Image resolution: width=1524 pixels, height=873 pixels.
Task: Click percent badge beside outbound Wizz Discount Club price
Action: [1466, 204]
------
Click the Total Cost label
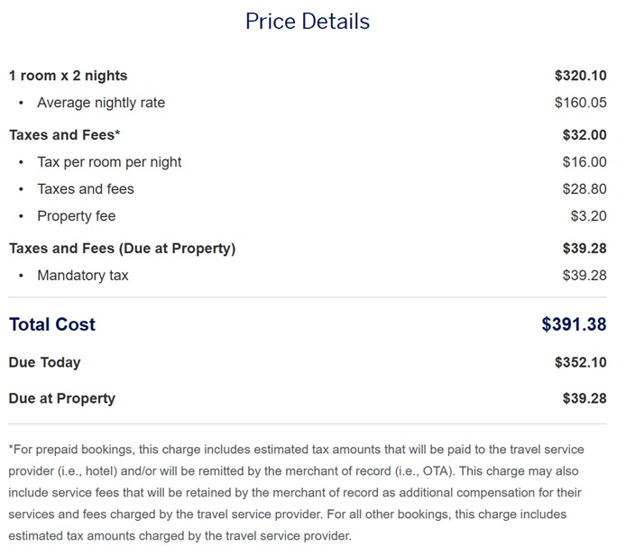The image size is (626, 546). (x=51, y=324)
------
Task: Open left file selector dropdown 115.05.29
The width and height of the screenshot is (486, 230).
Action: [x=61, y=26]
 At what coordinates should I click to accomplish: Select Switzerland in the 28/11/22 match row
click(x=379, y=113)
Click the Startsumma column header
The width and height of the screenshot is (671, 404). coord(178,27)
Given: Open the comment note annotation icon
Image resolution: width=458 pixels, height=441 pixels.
------
Exercise requirements => Please convert the items from the line containing "Image resolution: width=1524" up to and including the line containing "Action: [1466, 204]" into a JSON list of strings, one string per line, leaving out any blank lines.

Answer to this task =>
[
  "Image resolution: width=1524 pixels, height=873 pixels.",
  "Task: Click percent badge beside outbound Wizz Discount Club price",
  "Action: [1466, 204]"
]